Infrequently, I admit, I have found myself in a version of this “altered state.” When, at the end of a long, studio workday, while relaxing with a glass of Pinot, I have stepped away from the easel and experienced a real high. It feels as though, for a little while at least, I have been the medium. The colors and brush strokes have poured out of me, emanating from another place. The painting is real in a new way; more than the sum of its parts, tangible in ways I never expected. Granted, it doesn’t happen often, but when it does, it is pure magic and I wouldn’t trade that feeling for the world.

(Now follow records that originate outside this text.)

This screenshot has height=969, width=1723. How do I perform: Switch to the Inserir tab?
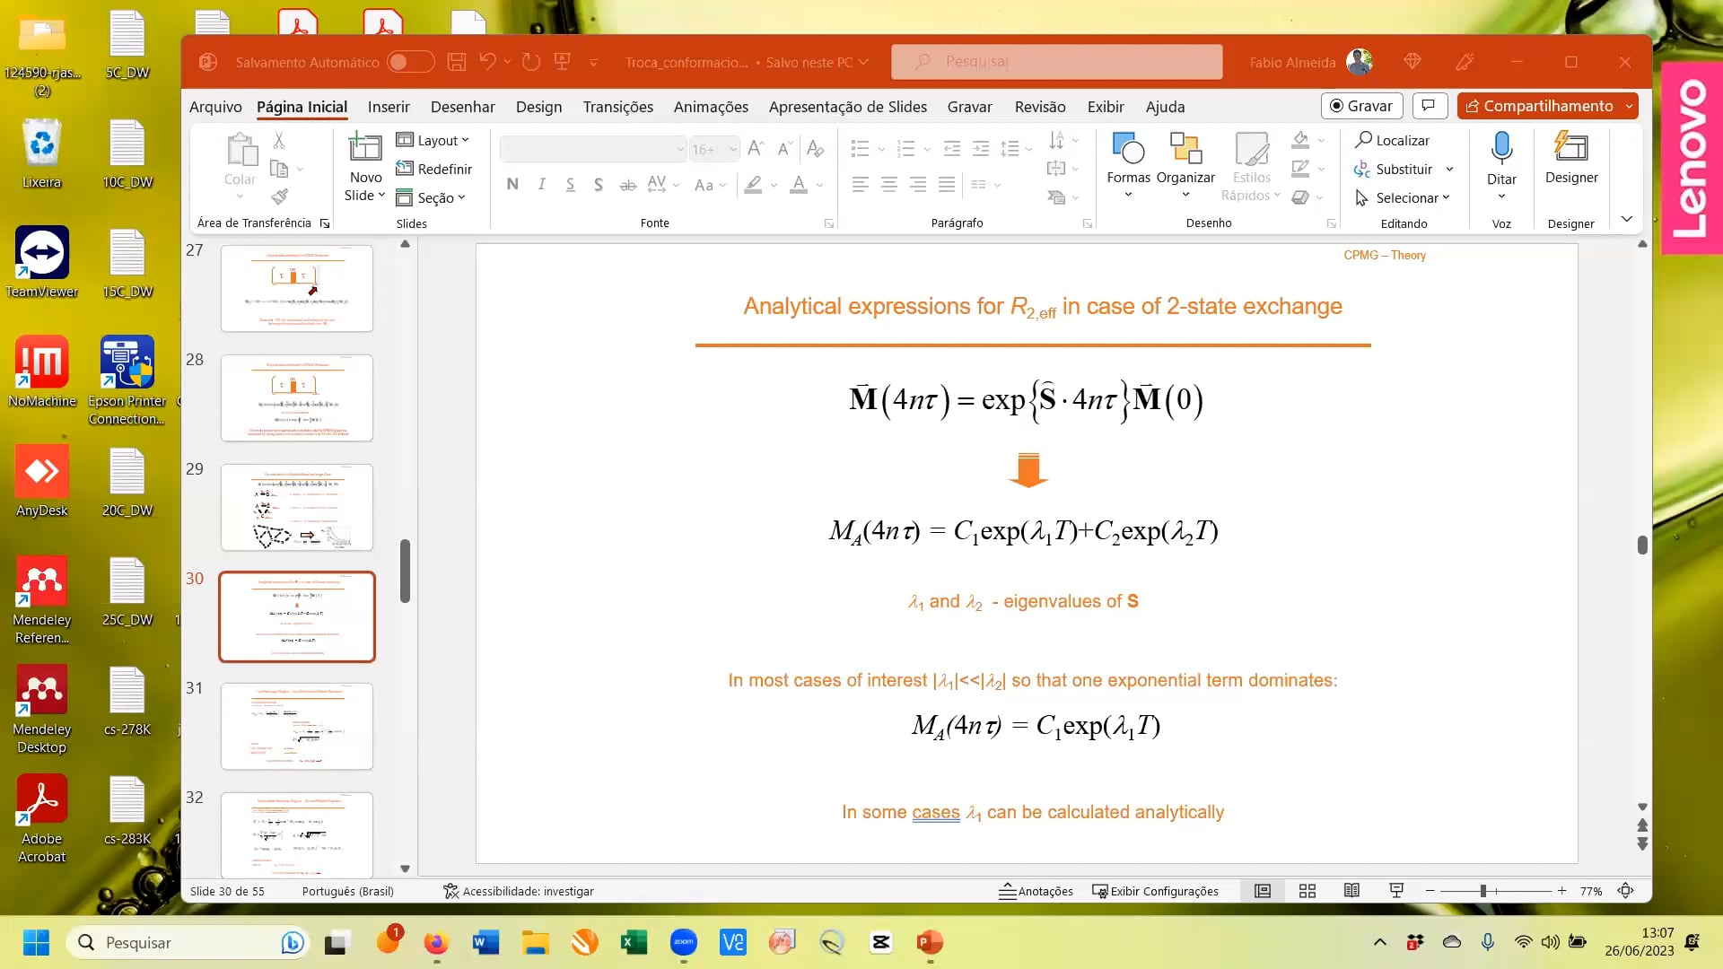[389, 107]
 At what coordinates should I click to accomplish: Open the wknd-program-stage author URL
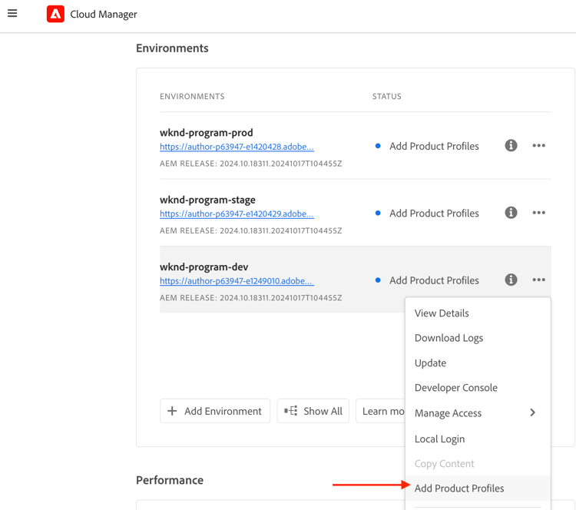[x=237, y=214]
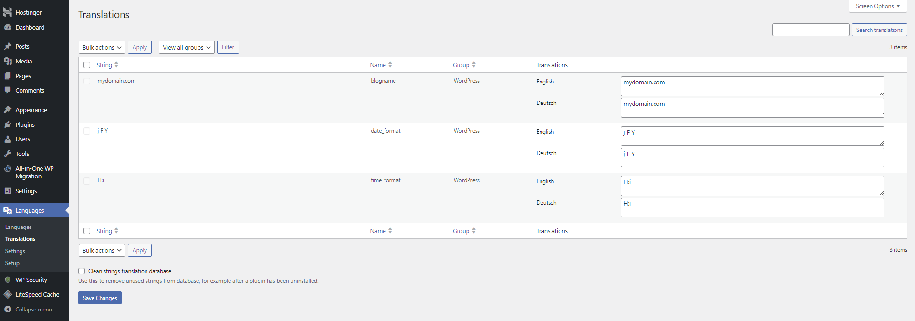Click the WP Security shield icon
Image resolution: width=915 pixels, height=321 pixels.
pos(8,280)
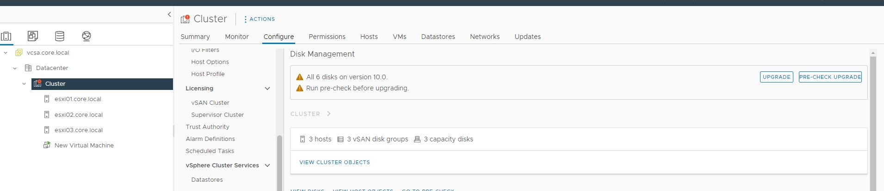884x191 pixels.
Task: Collapse the Licensing section chevron
Action: coord(267,89)
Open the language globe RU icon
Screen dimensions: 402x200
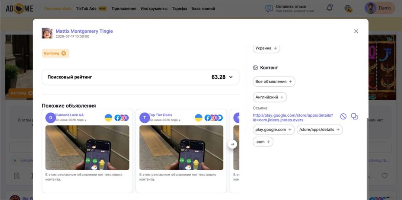pos(348,9)
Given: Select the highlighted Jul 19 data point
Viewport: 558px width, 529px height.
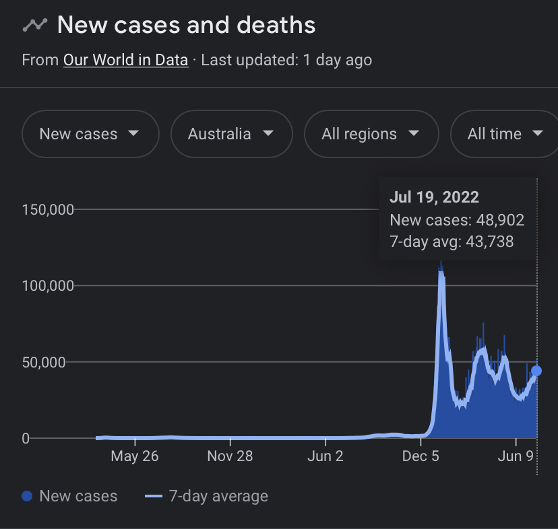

So easily we slip into our habits. Exercise has always been important for me. It tells me when I have had too much. I back off. I rest. Then a day or so later I crave that “high” once more. Meditating as I jump and stretch every muscle, I have a working painting placed nearby to glance at as I my blood rushes into my brain and gives me ideas for what to do next. Another important habit I love is a bath. Filling a tub with very hot water, salts, baking soda and submerging completely makes everything slow down. All electronics must be silenced. Relax for 20 minutes. Then I go to work, massaging my toes, fingers, scalp and scrub every bit of my skin. Alcohol is poison. Small amounts can be OK, but so many people abuse it. I think it is better to avoid it. The pancreas cries. The liver cries. We only need to listen. A product I have found helpful if you do decide to drink alcohol and you do not want a hangover is “Cheers”. It works well. It is scientifically formulated to help prevent the damage that the alcohol does. It works. I rarely drink wine. When I do it really affects me. I have found that if I take the product before bed, I do not have as bad of a hangover the next day. Science at its best! “Cheers!”
These paintings of your dads bring me into “altered stares”-Amazing and beautiful paintings that speak so eloquently the language of love for the landscape and his work. Thank you for sharing these and on childlike creativity.
Your Dad’s paintings are “ethereality”….I’ve been to those west coastal places that he captured so beautifully with his tools and talent. The act of creation is a heady altered state more potent than any libation….although a little help from “friends” can open otherwise closed doors.
Beautiful images of your father’s work – thanks for posting.
I call those rare unexpected times , my ” Tra La ” moments and uttered loudly and with feeling !
“Reaching the Zone” when my steps or art-making flows is the true altered state. When I run or walk or write or paint just long enough to reach the Zone of Flow, then intuition guides my seeing into stronger pattern-making and colour play.
The Zone of Flow is delight! I fall out eventually but what a pleasure while it lasts.
Thanks. Sara, for such a great follow up to your Dad’s letter re plein air and pattern making.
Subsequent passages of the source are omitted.